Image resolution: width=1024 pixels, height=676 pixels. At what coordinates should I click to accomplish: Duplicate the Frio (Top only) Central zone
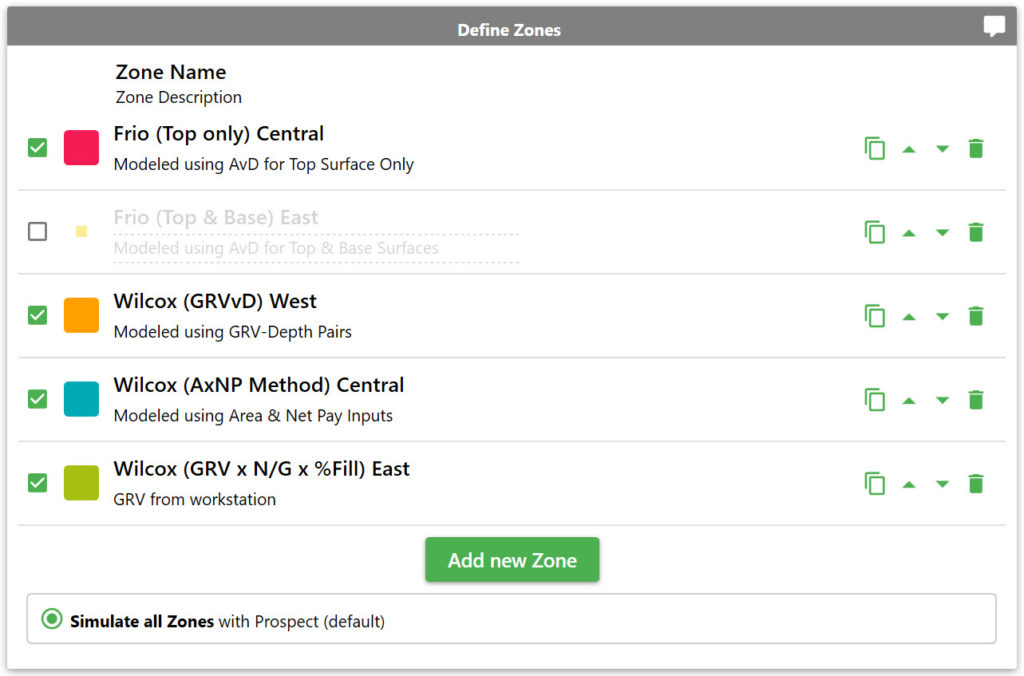click(x=874, y=148)
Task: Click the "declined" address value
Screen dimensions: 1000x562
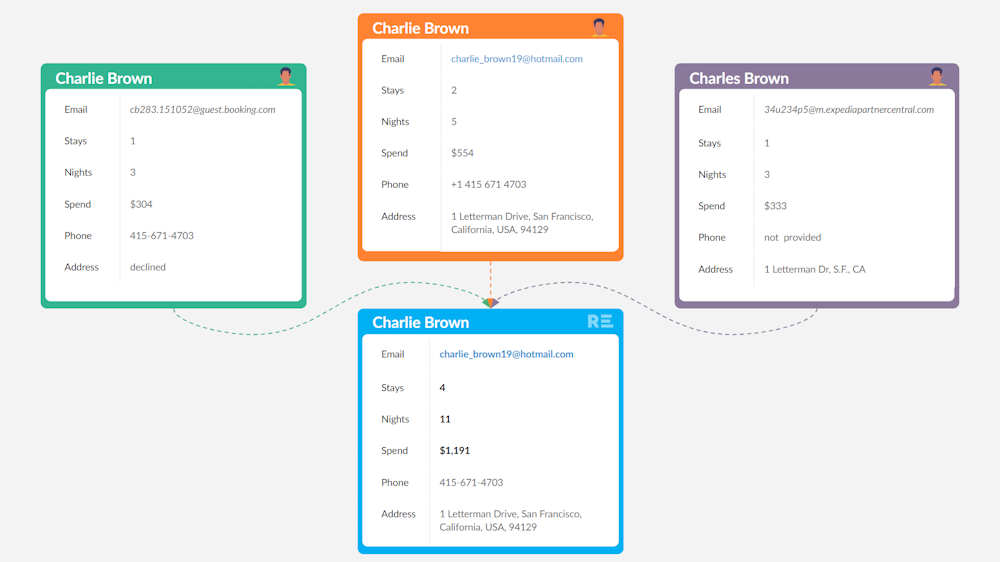Action: click(148, 268)
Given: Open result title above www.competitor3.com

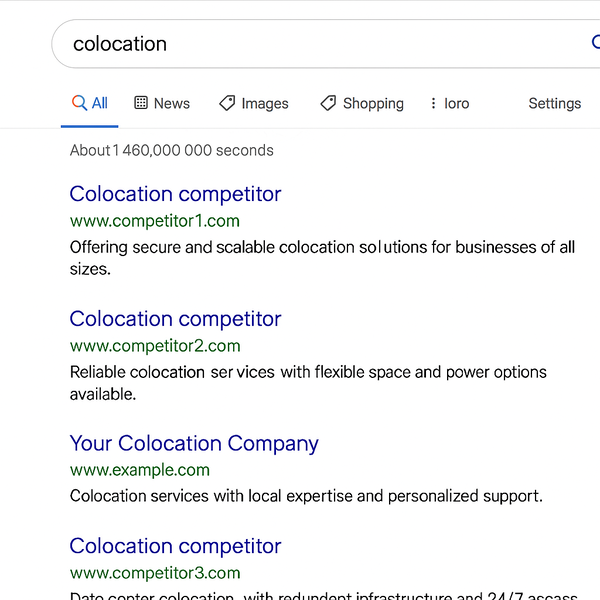Looking at the screenshot, I should 175,546.
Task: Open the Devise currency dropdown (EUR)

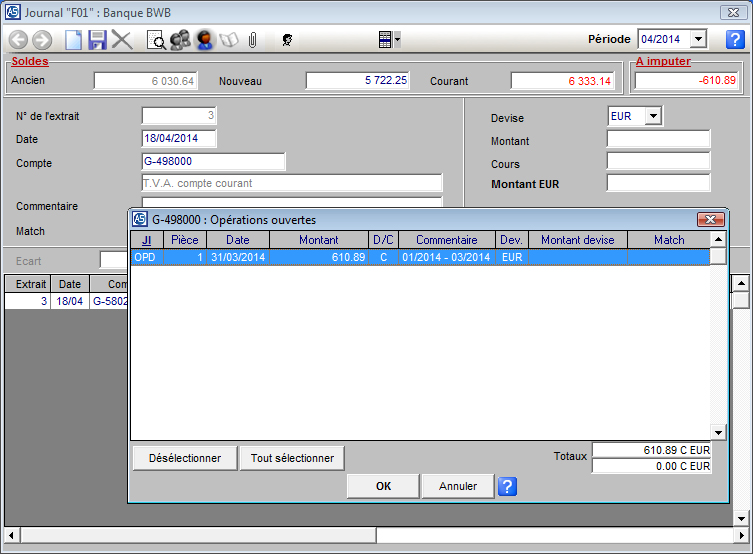Action: (653, 116)
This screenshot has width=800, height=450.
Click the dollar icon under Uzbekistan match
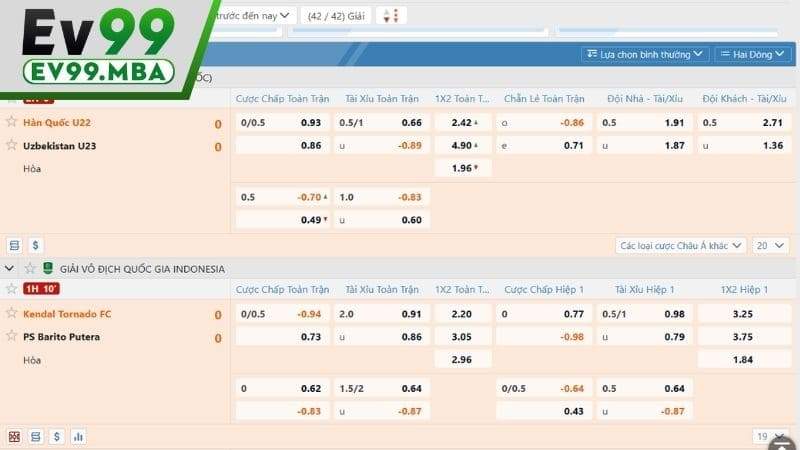click(35, 244)
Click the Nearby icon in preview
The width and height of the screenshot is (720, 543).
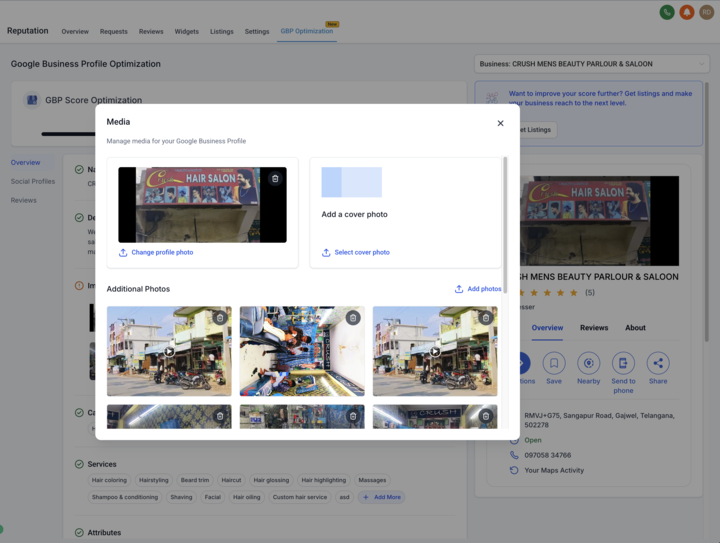(589, 364)
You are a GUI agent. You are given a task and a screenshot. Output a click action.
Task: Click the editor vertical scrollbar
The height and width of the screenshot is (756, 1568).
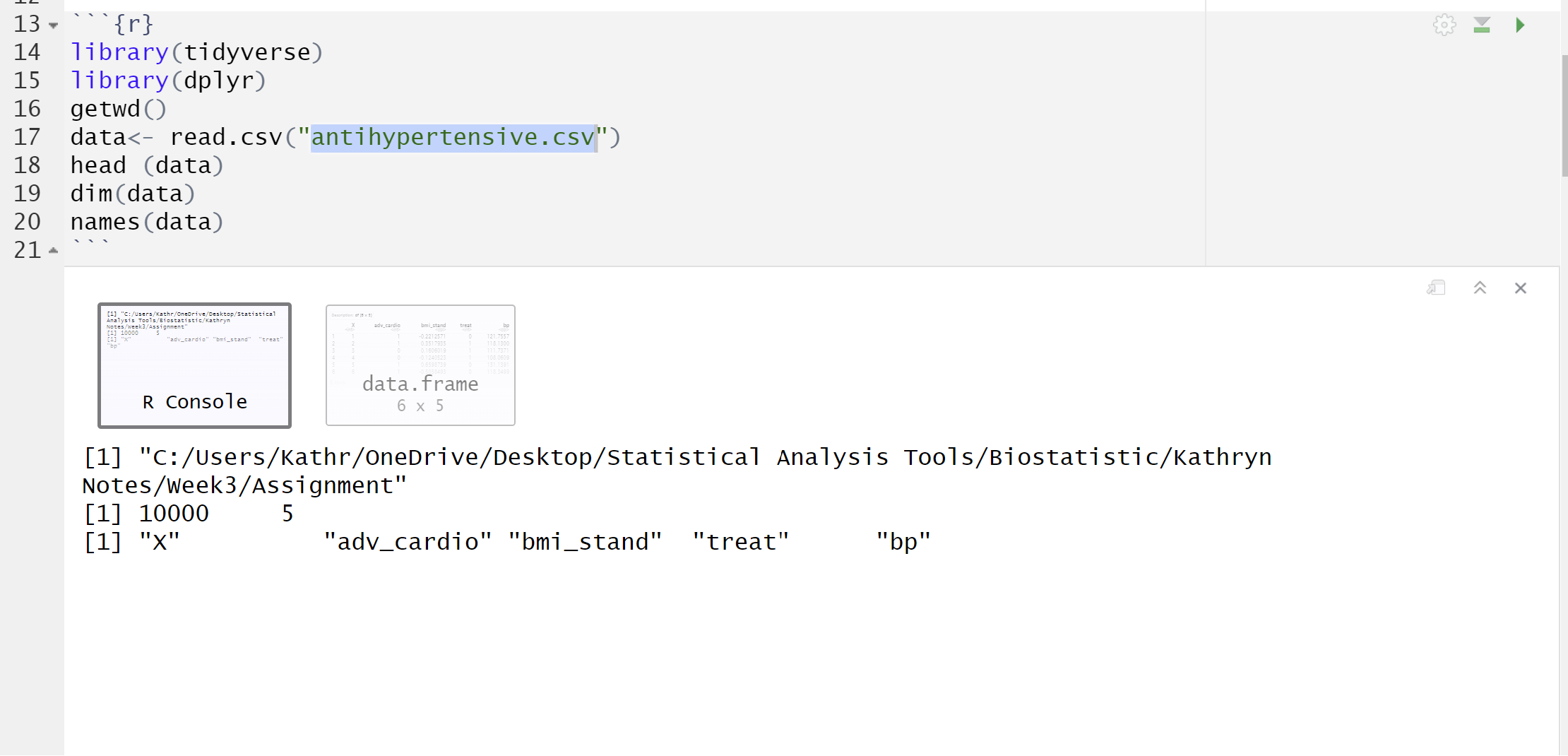pos(1564,117)
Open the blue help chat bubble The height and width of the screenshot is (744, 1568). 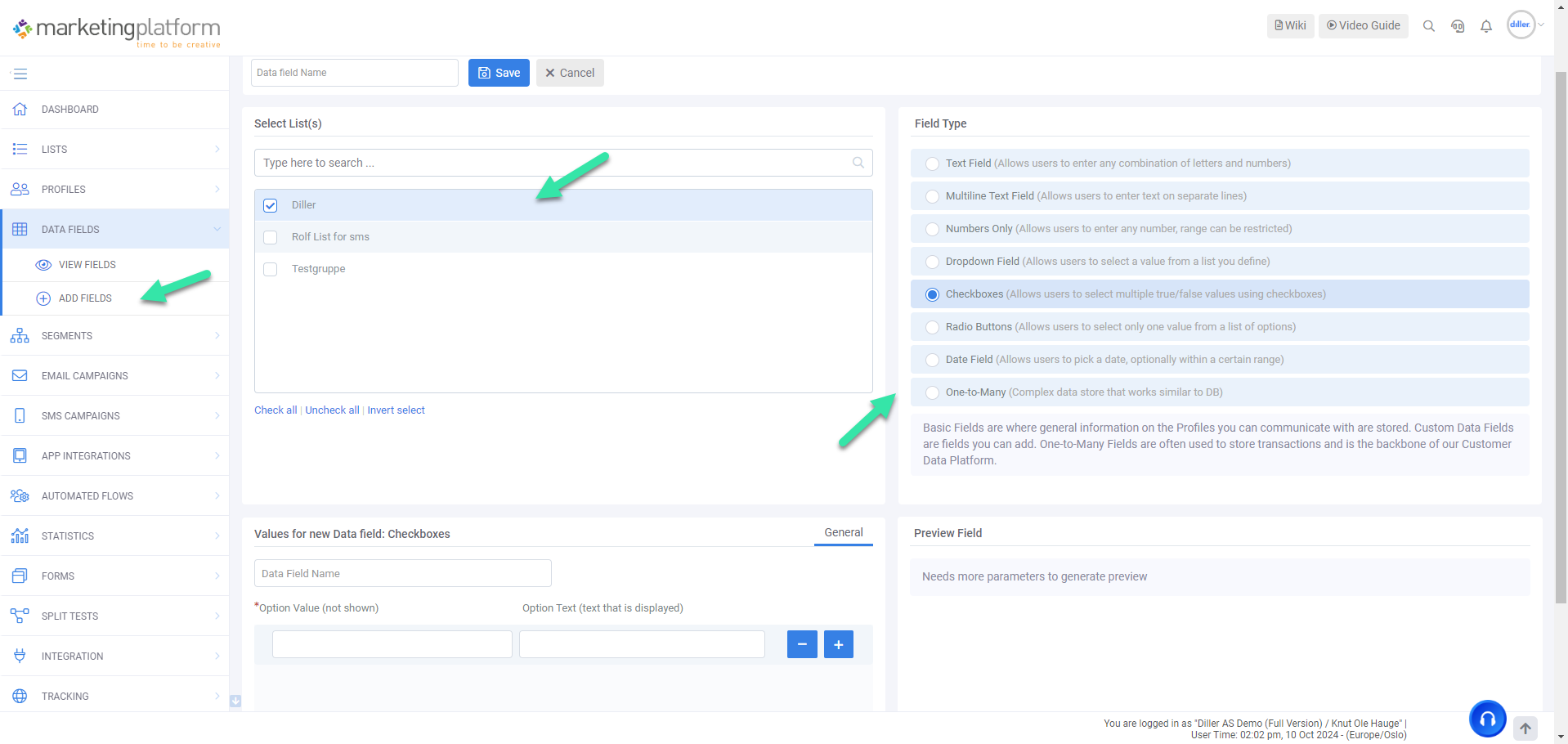[1486, 719]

# WHAT TO PRODUCE
Pictures stay out; output the lines from the top of the listing above through the line containing "You are a GUI", exactly as they stand.

# COMPLETED EXERCISE
Image resolution: width=1024 pixels, height=676 pixels. At what coordinates should I click to accomplish: Duplicate the Frio (Top only) Central zone
click(x=874, y=148)
Task: Click the "declined" address value
Screen dimensions: 1000x562
Action: click(148, 268)
Given: Open result title above www.competitor3.com

Looking at the screenshot, I should 175,546.
Task: Open the Devise currency dropdown (EUR)

Action: (653, 116)
This screenshot has width=800, height=450.
Click the dollar icon under Uzbekistan match
click(35, 244)
Click the Nearby icon in preview
The width and height of the screenshot is (720, 543).
(589, 364)
You are a GUI agent. You are given a task and a screenshot. Output a click action.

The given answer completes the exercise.